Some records

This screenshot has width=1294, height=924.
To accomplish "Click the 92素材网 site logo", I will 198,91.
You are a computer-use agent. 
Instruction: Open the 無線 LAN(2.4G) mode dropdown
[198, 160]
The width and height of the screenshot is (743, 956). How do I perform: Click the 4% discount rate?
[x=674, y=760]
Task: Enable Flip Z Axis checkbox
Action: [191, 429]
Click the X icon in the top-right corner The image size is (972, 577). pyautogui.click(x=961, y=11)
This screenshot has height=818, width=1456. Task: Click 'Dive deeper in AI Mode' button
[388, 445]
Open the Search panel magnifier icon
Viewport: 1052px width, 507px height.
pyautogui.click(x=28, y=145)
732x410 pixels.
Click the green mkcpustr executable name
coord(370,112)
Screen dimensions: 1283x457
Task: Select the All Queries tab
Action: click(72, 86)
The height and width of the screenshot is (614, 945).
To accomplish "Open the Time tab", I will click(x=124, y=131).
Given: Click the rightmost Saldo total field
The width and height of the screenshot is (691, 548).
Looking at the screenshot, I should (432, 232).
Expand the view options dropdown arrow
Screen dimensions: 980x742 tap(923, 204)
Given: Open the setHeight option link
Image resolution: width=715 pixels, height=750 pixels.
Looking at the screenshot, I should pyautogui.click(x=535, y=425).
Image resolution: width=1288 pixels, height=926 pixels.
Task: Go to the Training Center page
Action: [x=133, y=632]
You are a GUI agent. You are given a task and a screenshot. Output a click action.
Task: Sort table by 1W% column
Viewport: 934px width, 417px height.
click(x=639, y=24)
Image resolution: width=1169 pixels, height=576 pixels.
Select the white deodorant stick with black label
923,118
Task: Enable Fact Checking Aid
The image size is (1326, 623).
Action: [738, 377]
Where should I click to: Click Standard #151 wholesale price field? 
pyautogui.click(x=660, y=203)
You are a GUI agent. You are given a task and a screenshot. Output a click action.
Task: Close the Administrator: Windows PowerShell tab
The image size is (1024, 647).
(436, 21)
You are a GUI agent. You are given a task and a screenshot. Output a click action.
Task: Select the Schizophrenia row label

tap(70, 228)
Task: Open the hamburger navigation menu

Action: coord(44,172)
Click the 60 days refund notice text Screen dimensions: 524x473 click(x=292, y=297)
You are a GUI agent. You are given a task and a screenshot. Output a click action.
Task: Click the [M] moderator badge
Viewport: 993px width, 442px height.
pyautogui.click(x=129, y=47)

YOUR INSTRUCTIONS
Repeat these lines, changing "GUI agent" to "interface agent" everywhere it occurs and leaving everything else as it is.

THE COMPLETED TASK
This screenshot has width=1294, height=924.
To accomplish "Click the 92素材网 site logo", I will 198,91.
You are a computer-use agent. 
Instruction: Open the 無線 LAN(2.4G) mode dropdown
[198, 160]
The width and height of the screenshot is (743, 956). How do I perform: Click the 4% discount rate?
[x=674, y=760]
Task: Enable Flip Z Axis checkbox
Action: [191, 429]
Click the X icon in the top-right corner The image size is (972, 577). pyautogui.click(x=961, y=11)
This screenshot has height=818, width=1456. Task: Click 'Dive deeper in AI Mode' button
[388, 445]
Open the Search panel magnifier icon
Viewport: 1052px width, 507px height.
pyautogui.click(x=28, y=145)
732x410 pixels.
Click the green mkcpustr executable name
coord(370,112)
Screen dimensions: 1283x457
Task: Select the All Queries tab
Action: click(72, 86)
The height and width of the screenshot is (614, 945).
To accomplish "Open the Time tab", I will click(x=124, y=131).
Given: Click the rightmost Saldo total field
The width and height of the screenshot is (691, 548).
Looking at the screenshot, I should (432, 232).
Expand the view options dropdown arrow
Screen dimensions: 980x742 tap(923, 204)
Given: Open the setHeight option link
Image resolution: width=715 pixels, height=750 pixels.
Looking at the screenshot, I should pyautogui.click(x=535, y=425).
Image resolution: width=1288 pixels, height=926 pixels.
Task: Go to the Training Center page
Action: [x=133, y=632]
You are a interface agent. You are given a task and a screenshot. Output a click action.
Task: Sort table by 1W% column
Viewport: 934px width, 417px height.
click(x=639, y=24)
Image resolution: width=1169 pixels, height=576 pixels.
Select the white deodorant stick with black label
923,118
Task: Enable Fact Checking Aid
The image size is (1326, 623).
Action: [738, 377]
Where should I click to: Click Standard #151 wholesale price field? 
pyautogui.click(x=660, y=203)
You are a interface agent. You are given a task and a screenshot. Output a click action.
Task: Close the Administrator: Windows PowerShell tab
The image size is (1024, 647).
(436, 21)
You are a interface agent. You are given a task and a screenshot. Output a click action.
Task: Select the Schizophrenia row label

tap(70, 228)
Task: Open the hamburger navigation menu

Action: coord(44,172)
Click the 60 days refund notice text Screen dimensions: 524x473 click(x=292, y=297)
You are a interface agent. You are given a task and a screenshot. Output a click action.
Task: Click the [M] moderator badge
Viewport: 993px width, 442px height.
pyautogui.click(x=129, y=47)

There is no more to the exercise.